Market Participants Division
Formerly known as the Division of Swap Dealer and Intermediary Oversight, the Market Participants Division (MPD) primarily oversees derivatives market intermediaries, including commodity pool operators, commodity trading advisors, futures commission merchants, introducing brokers, major swap participants, retail foreign exchange dealers, and swap dealers, as well as designated self-regulatory organizations. MPD conducts the registration, compliance, and business conduct standards of intermediaries, swap dealers and major swap participants. The division also oversees the agency's customer education initiatives.

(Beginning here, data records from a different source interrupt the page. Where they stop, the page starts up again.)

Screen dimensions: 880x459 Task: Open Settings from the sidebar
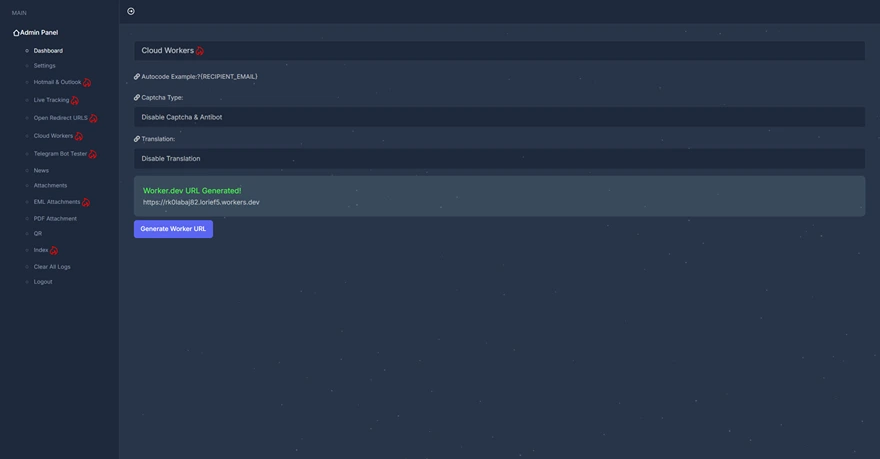45,66
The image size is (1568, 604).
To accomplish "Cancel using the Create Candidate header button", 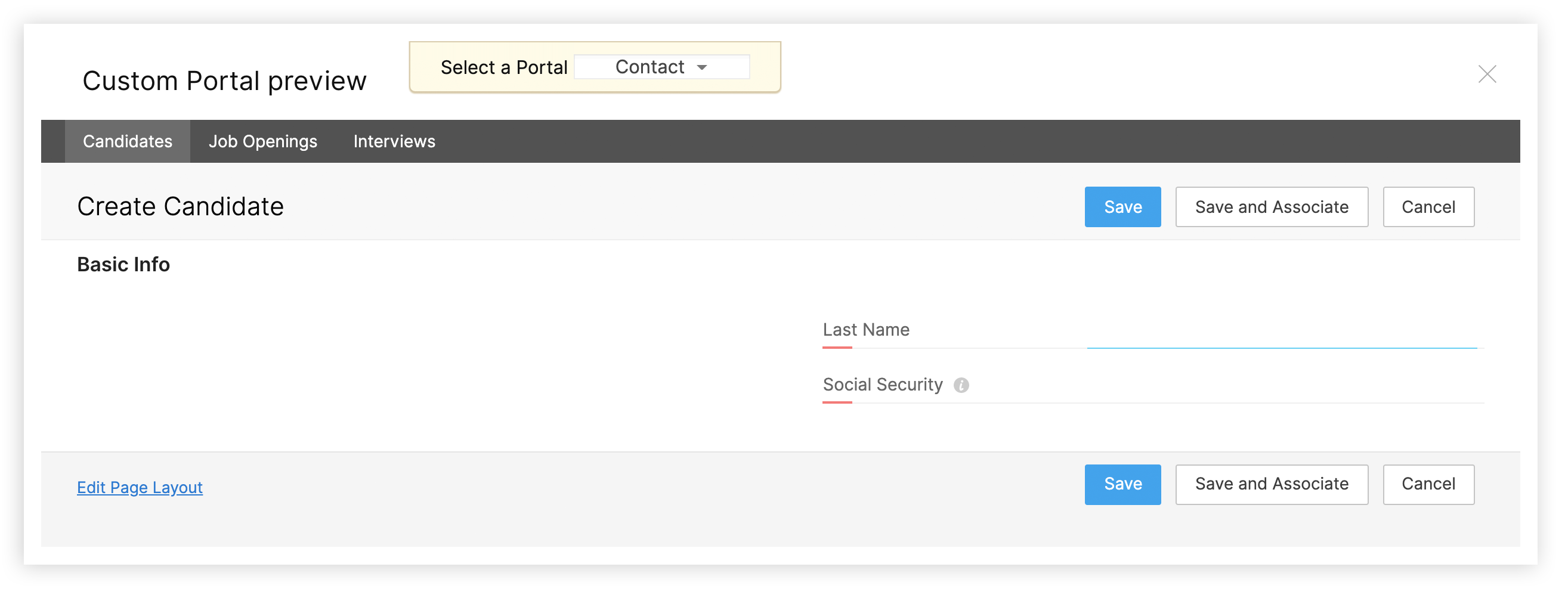I will tap(1427, 207).
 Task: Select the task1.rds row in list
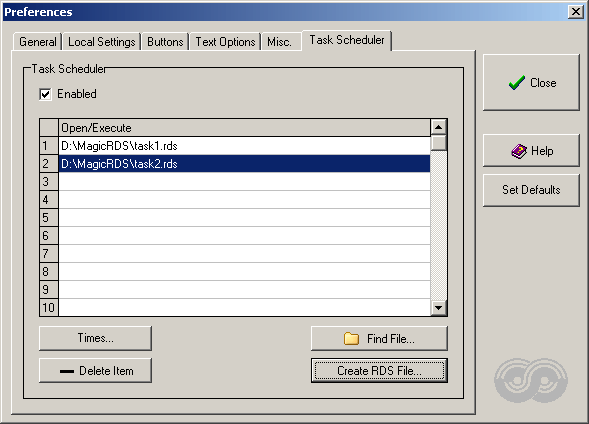pyautogui.click(x=244, y=146)
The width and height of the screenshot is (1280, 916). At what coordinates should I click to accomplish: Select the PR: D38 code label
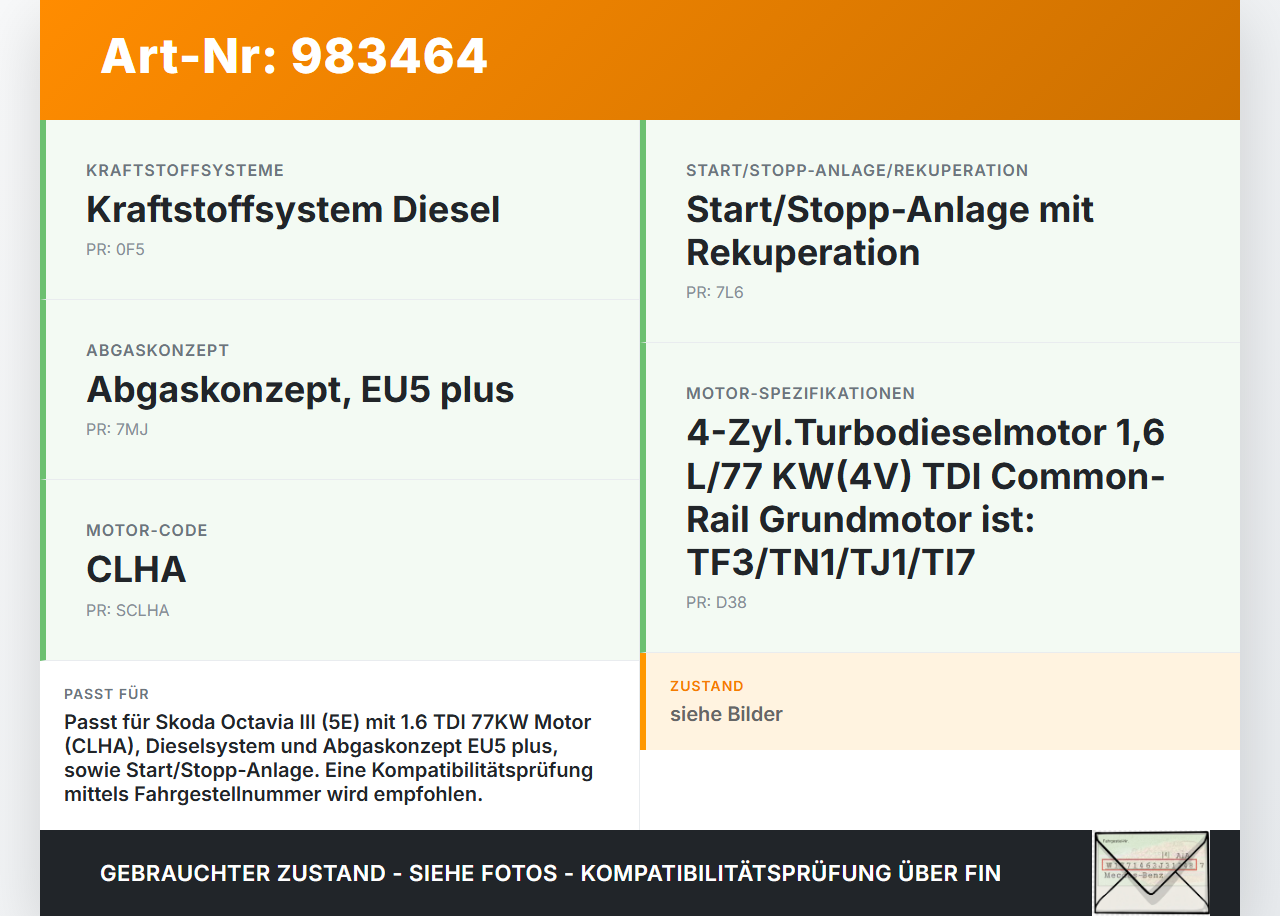point(716,602)
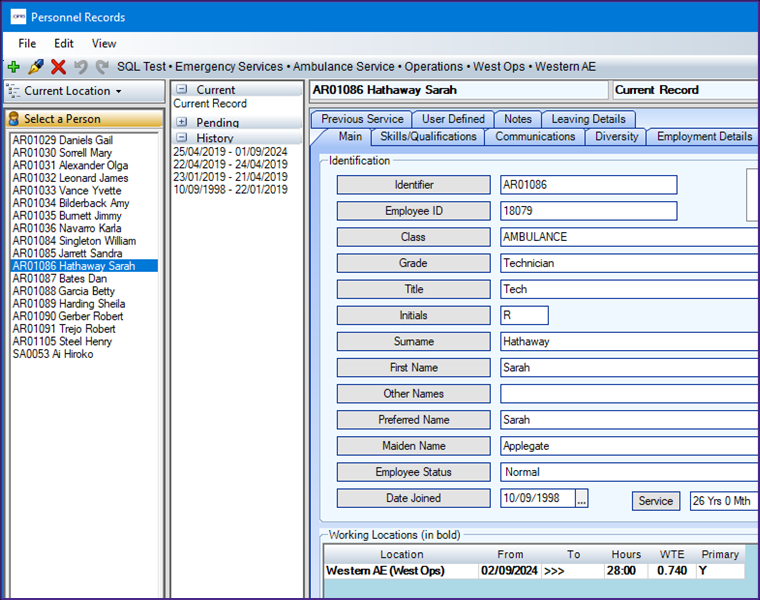This screenshot has width=760, height=600.
Task: Collapse the History section
Action: pyautogui.click(x=182, y=138)
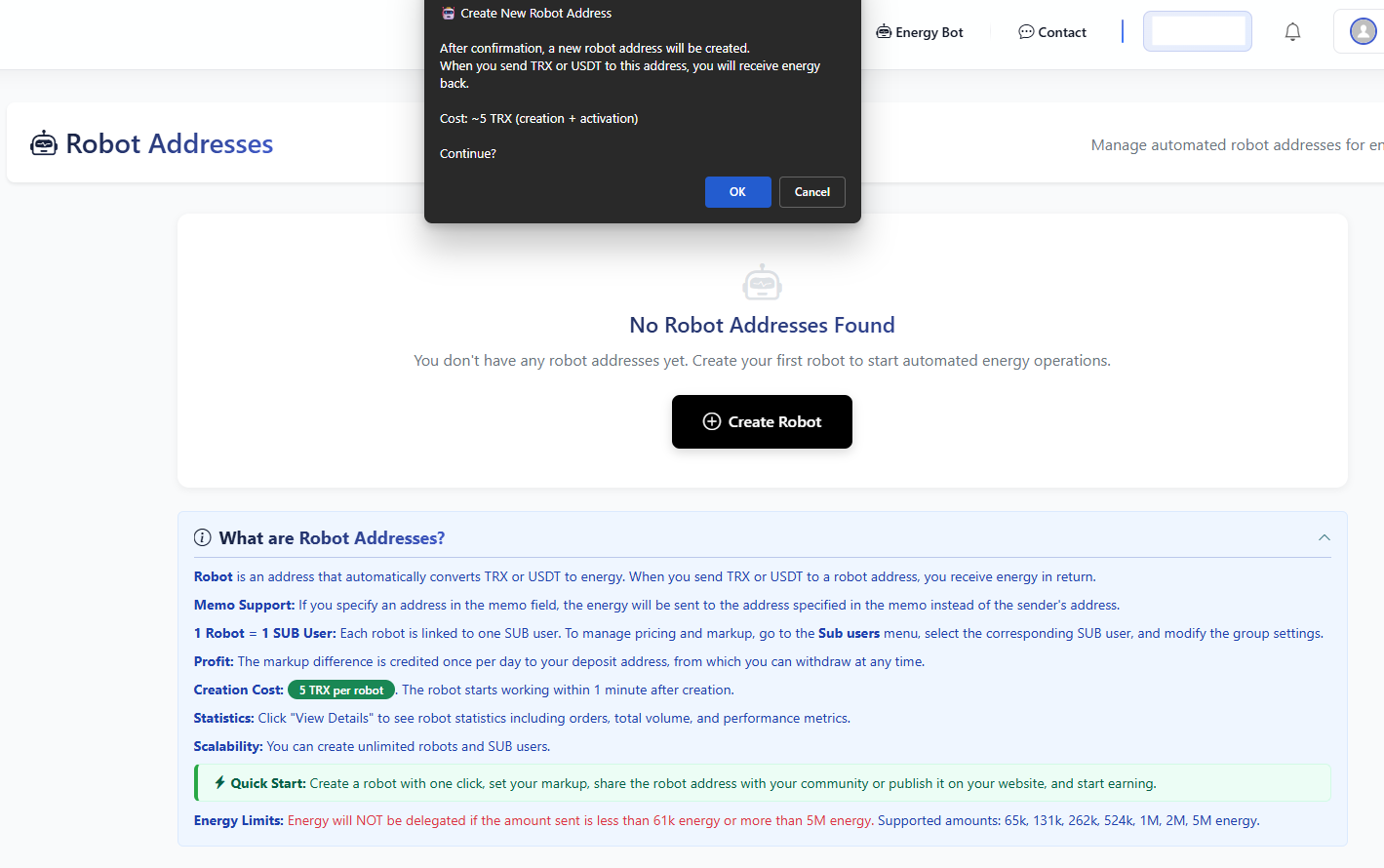Click the info icon beside What are Robot Addresses
The width and height of the screenshot is (1384, 868).
click(203, 538)
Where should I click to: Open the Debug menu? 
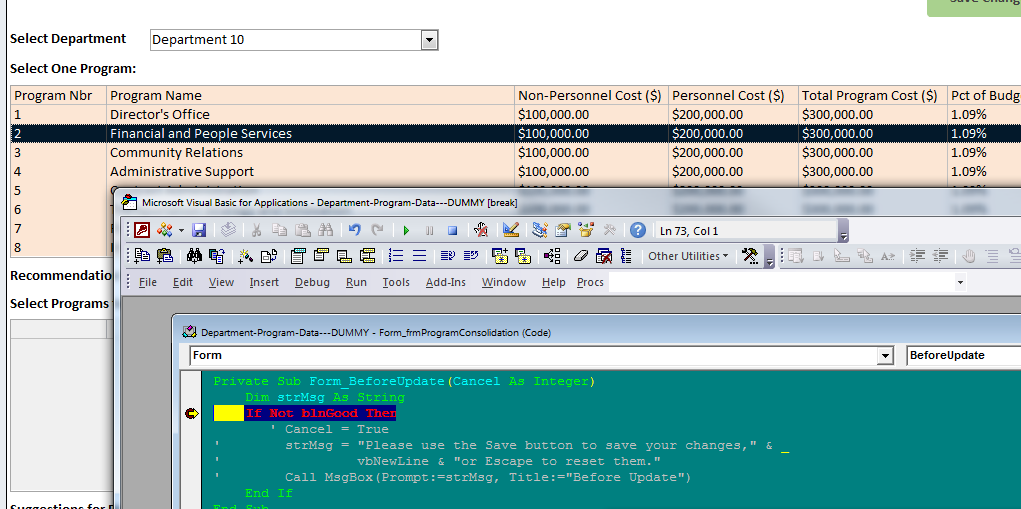click(312, 282)
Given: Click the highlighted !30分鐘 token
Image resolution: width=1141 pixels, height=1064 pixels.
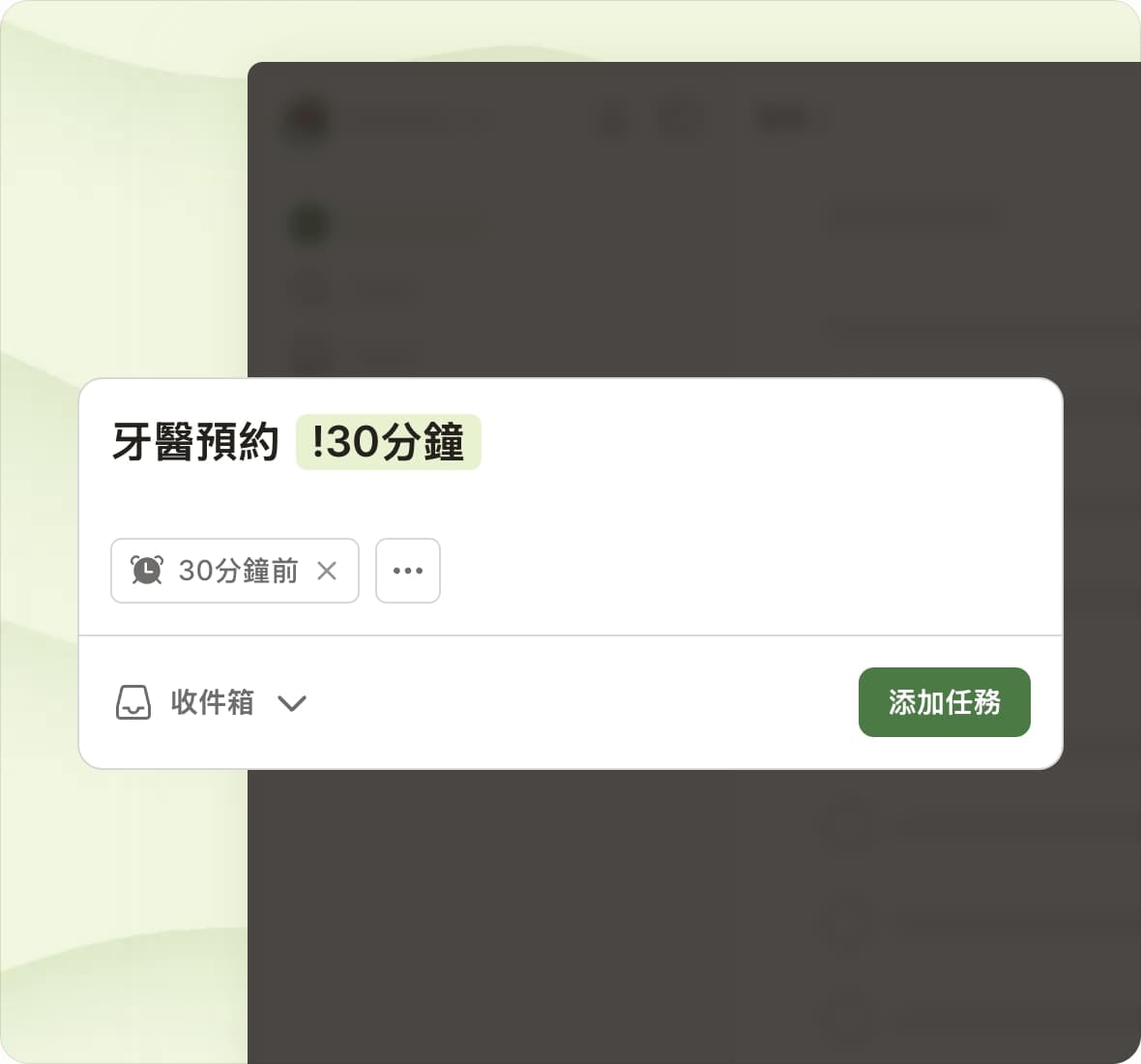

Division of Clearing and Risk
The Division of Clearing and Risk (DCR) oversees derivatives clearing organizations (DCOs) and other market participants in the clearing process. These include futures commission merchants, swap dealers, major swap participants, and large traders. DCR monitors the clearing of futures, options on futures, and swaps by DCOs, assesses DCO compliance with Commission regulations, and conducts risk assessment and surveillance. DCR also makes recommendations on DCO applications and eligibility, rule submissions, and which types of swaps should be cleared. As of 2019, Clark Hutchison serves as Director of the Division of Clearing and Risk.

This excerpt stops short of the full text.